Bydureon: Diabetes Drug Injected Weekly Wins FDA Approval

Amylin Pharmaceuticals once weekly injectable drug, Bydureon, a synthetic GLP-1 receptor agonist was approved by the FDA in January 2012 for the treatment of T2D. Other drugs in this class include Byetta and Victoza, both of which require more frequent dosing (1-3 times a day). In addition to the convenience and considerably reduced burden of a weekly dosing schedule, Bydureon showed increased efficacy without affecting the safety profile in clinical studies in T2D patients. It is predicted that drugs like these are likely to become a main line of treatment for T2D. This class of therapeutics has added benefits of weight loss and lipid reduction.
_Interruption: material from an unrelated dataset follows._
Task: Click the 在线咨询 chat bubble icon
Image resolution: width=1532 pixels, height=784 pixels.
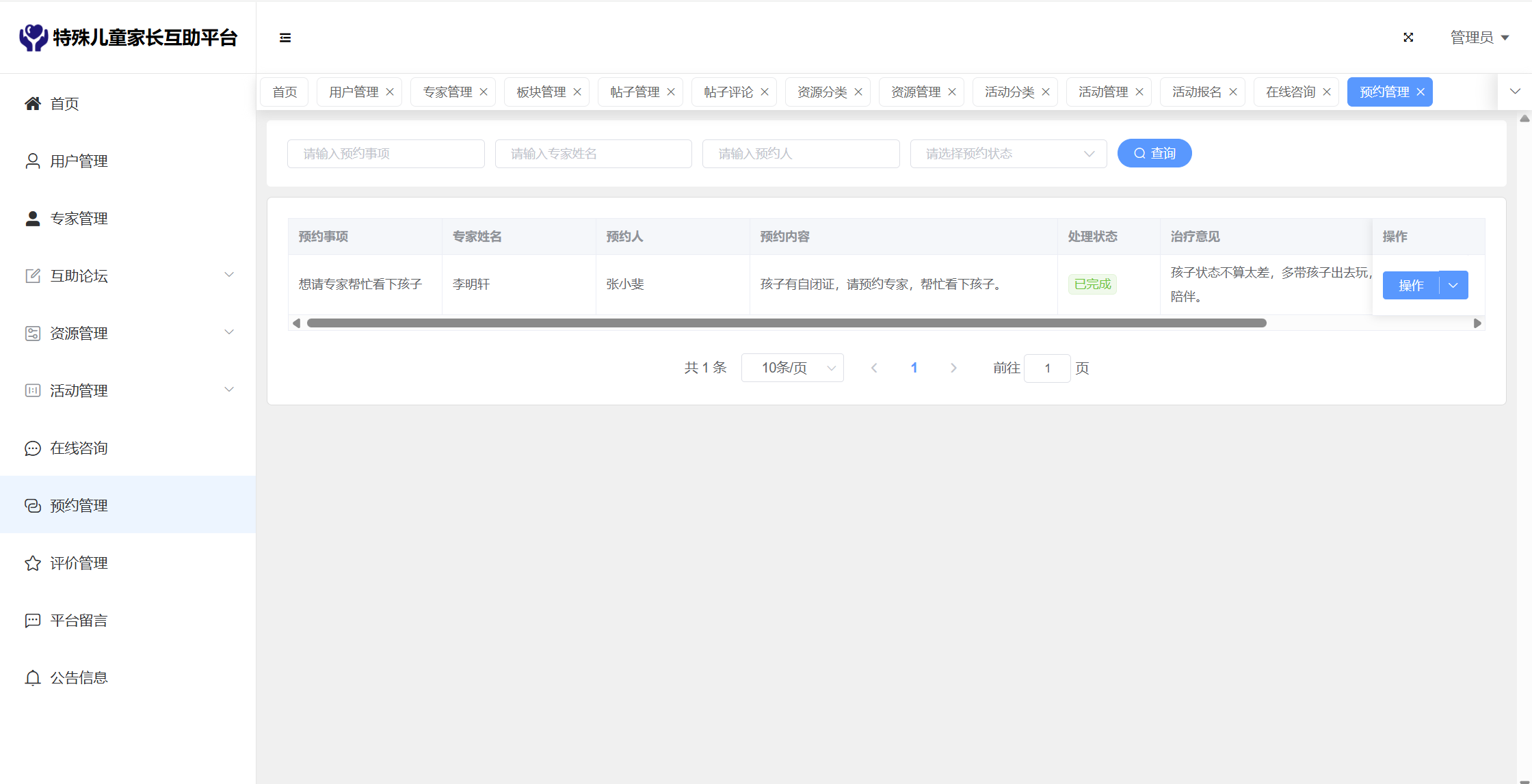Action: coord(32,448)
Given that one of the mechanisms of action of this class of drugs is suppression of glucagon, it is anticipated that Bydureon may benefit individuals with T1D as well.

Reference:

FDA Approves BYDUREON – The First and Only Once-Weekly Treatment for Type 2 Diabetes: Provides Glycemic Control in a Once-Weekly Dose. [http://www.multivu.com/mnr/53897-amylin-alkermes-plc-bydureon-fda-approved-treatment-type-2-diabetes

Ramifications for Individuals with Type 1 Diabetes:

GLP-1 receptor agonists may have the potential to benefit individuals with T1D. These drugs work by more than one mechanism/pathway which could benefit individuals that are at-risk for developing T1D (prevent/delay onset), newly diagnosed T1D (delay/retard beta cell loss), and certainly people with established T1D (with or without residual insulin secretion). A vast body of preclinical literature in T1D models and quite a number of small clinical studies collectively provide sufficient evidence to warrant examining mechanisms by which such drugs may benefit individuals with T1D, and determine which patient population/s are likely to benefit from this therapeutic class.

JDRF Involvement:

Amylin Pharmaceuticals supported the development of this new product. JDRF currently has two ongoing partnerships with Amylin focused on other therapies (pramlintide and leptin) and are actively exploring potential studies of Bydureon in T1D.